* Список заданий *
1 - Перескажите отрывок о купеческих делах в трёх предложениях.
2 - Пожалуйста, продолжите отрывок о купеческих делах с того места, на котором он заканчивается.
++++ Отрывок страницы ++++
Один из крупных оптовщиков мануфактурист Василий Семенович Федотов вздумал увеличить свой капитал за счет своих кредиторов, обратился к И.К. Полякову и получил от него согласие на известную скидку с тем, что тот будет поддерживать его на собрании кредиторов. Федотов успокоился, предполагая, что его дело – в шляпе, и принял при разговоре с одним из крупных кредиторов, Николаем Давидовичем Морозовым, еще сравнительно молодым человеком, довольно небрежный тон. Н.Д. Морозов, директор Богородско-Глуховской мануфактуры, талантливый, энергичный и красноречивый, выступил на собрании кредиторов как раз против предложения Полякова, с требованием назначения конкурса над делом Федотова, чтобы этим раз и навсегда отвадить других неплательщиков от посягательства на деньги кредиторов53. Общее собрание с доводами его согласилось, и над делом Федотова был учрежден конкурс54.
Конкурс был проведен скоро и весьма успешно для всех кредиторов, получивших полностью свой долг, и это, кажется, было впервые в продолжение моей жизни, когда при конкурсе никто не потерял из кредиторов, но Федотов был жестоко наказан55.
Третьей фирмой, с которой нашему Товариществу пришлось иметь большие дела, была Реутовская мануфактура, принадлежащая миллионеру Мазурину56. Мазурин был совершенно молодым человеком, но о нем говорили, что он отличается большими дарованиями. Делом не занимался, предоставив вести его Герасиму Сергеевичу Герасимову57, весьма почтенному и солидному человеку, выделившемуся из среды старших работников Мазурина. Герасимов оставался в деле до конца своей жизни; вскоре после его кончины Мазурин продал свою мануфактуру за дешевую цену какому-то обрусевшему немцу58 за миллион рублей. После моего состоявшегося знакомства с Г.С. Герасимовым, представленный ему Н.А. Найденовым, я предложил ему купить хлопка, но получил от него такой ответ: «С делом, где во главе стоит Николай Павлович Кудрин, которому совершенно не доверяю, я не желаю иметь никаких дел!»
++++ Извлечённые данные ++++
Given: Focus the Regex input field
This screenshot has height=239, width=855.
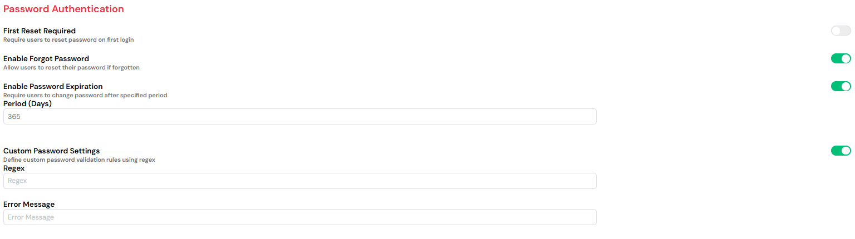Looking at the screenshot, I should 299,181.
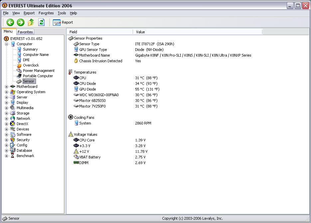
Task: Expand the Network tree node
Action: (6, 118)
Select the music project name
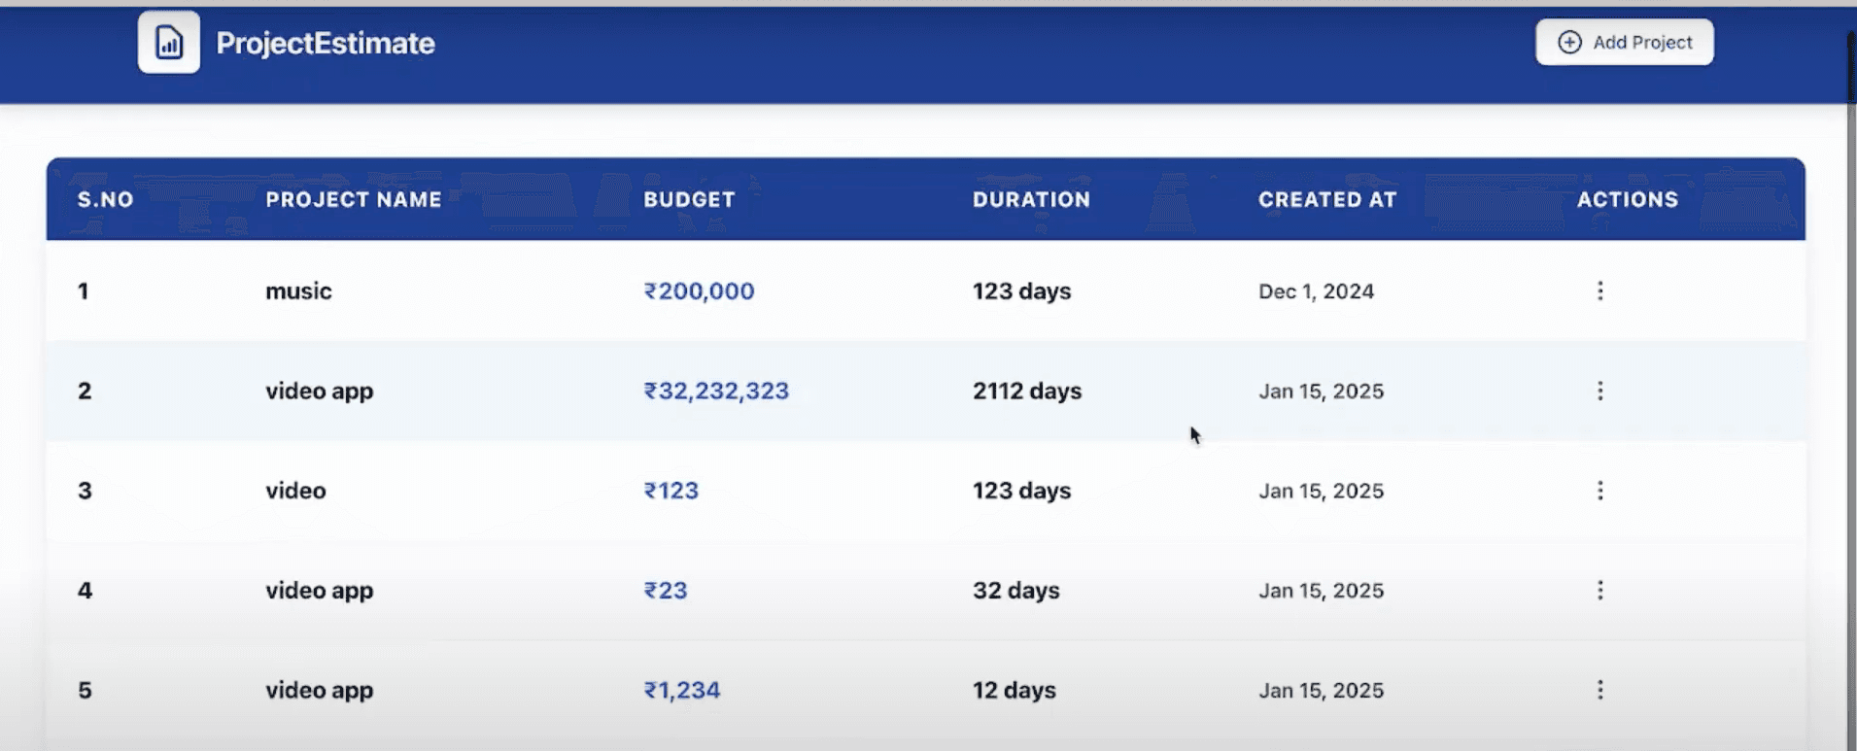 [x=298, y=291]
++++
* Ответы к упражнению *
1 - Оптовщик Василий Семенович Федотов получил от И.К. Полякова согласие на скидку и небрежно говорил с кредитором Николаем Давидовичем Морозовым, который затем добился на собрании кредиторов учреждения конкурса над делом Федотова. Конкурс прошёл скоро и успешно: все кредиторы получили свой долг полностью, а Федотов был жестоко наказан. Реутовской мануфактурой миллионера Мазурина управлял Герасим Сергеевич Герасимов, который отказался купить хлопок, заявив, что не желает иметь дел с предприятием, во главе которого стоит Николай Павлович Кудрин.

2 -
Получив такой категорический отказ, придя в контору, передал Николаю Павловичу в мягкой форме слова Герасимова, что он никогда в Товариществе не купит хлопка, так как имеет что-то против него. На другой день на Бирже я заметил Кудрина, разговаривающего с Герасимовым, лицо которого не обнаруживало приятного расположения, и подумал: отлетит от него Николай Павлович – долго будет помнить!
В конторе я застал пишущего Кудрина, передавшего мне ордер на продажу двух тысяч кип Реутовской мануфактуре, причем добавил: «Кроме того, через две недели он купит у вас еще столько же, не забудьте!»
С этого времени Реутовская мануфактура сделалась большим покупателем кудринского Товарищества и пайщиком его, с дружеским отношением Герасимова к Кудрину. После чего я Н.П. Кудрина начал считать неотразимой сиреной.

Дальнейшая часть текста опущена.